The Ghanaian cedi’s more than 27% year-to-date depreciation against the dollar appears to be easing, as the upcoming U.S. Federal Reserve rate cut on September 18 could weaken the dollar, offering the cedi a chance to rebound.
In August 2024, Ghana inaugurated its first gold refinery, the Royal Ghana Gold Refinery, which is set to refine 400 kilograms of gold daily using raw materials from artisanal and small-scale miners nationwide, boosting the country’s earnings.
Following the refinery’s launch and news about a 2.39% drop in inflation, the cedi strengthened in August, reversing a decline that saw it briefly touch 16 GHS in the first week of the month.
However, with speculation that the US Federal Reserve might cut rates by up to 50 basis points on September 18, 2024, a potential weakening of the dollar could further strengthen the cedi, building on the resilience it demonstrated in August.
What to Know
- Ghana’s cedi is already showing signs of recovery, supported by favorable developments in August, including a 2.39% reduction in inflation and the inauguration of the Royal Ghana Gold Refinery.
- The refinery is a public-private partnership between Rosy Royal Minerals of India and Ghana’s central bank, with Ghana holding an 80% stake.
- With a capacity to process 400 kg of gold per day, it is expected to boost Ghana’s earnings, especially considering a disappointing cocoa season in 2024, driving positive investor sentiment and lifting the currency.
- A US Federal Reserve rate cut, designed to make borrowing cheaper for businesses and consumers in America, often leads investors to seek higher yields elsewhere, potentially weakening the dollar.
- If the dollar softens after the rate cut, currencies like the cedi, which are paired with the dollar, could strengthen, offsetting losses from earlier dollar strength.
USD/GHS Trend
- Like Nigeria’s naira, the cedi has been gradually depreciating against the dollar for several years, with significant declines starting in 2016.
- The depreciation accelerated in February 2022, and by November of that year, the cedi had fallen by 132%, reaching a low of 14.40 GHS.
- In December 2022, the currency appreciated to the 9.98 GHS range but has continued to weaken since then, briefly hitting 16 GHS in the first week of August 2024.
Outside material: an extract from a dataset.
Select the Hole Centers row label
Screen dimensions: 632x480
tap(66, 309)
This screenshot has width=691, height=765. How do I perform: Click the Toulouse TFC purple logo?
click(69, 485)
- However, the favourable economic news in August, including the drop in inflation and the refinery’s inauguration, helped halt the cedi’s seven-month depreciation streak in 2024.
- If the US Federal Reserve announces a rate cut on Wednesday, and the dollar weakens as a result, the cedi could capitalize on this, further strengthening and offsetting its earlier declines.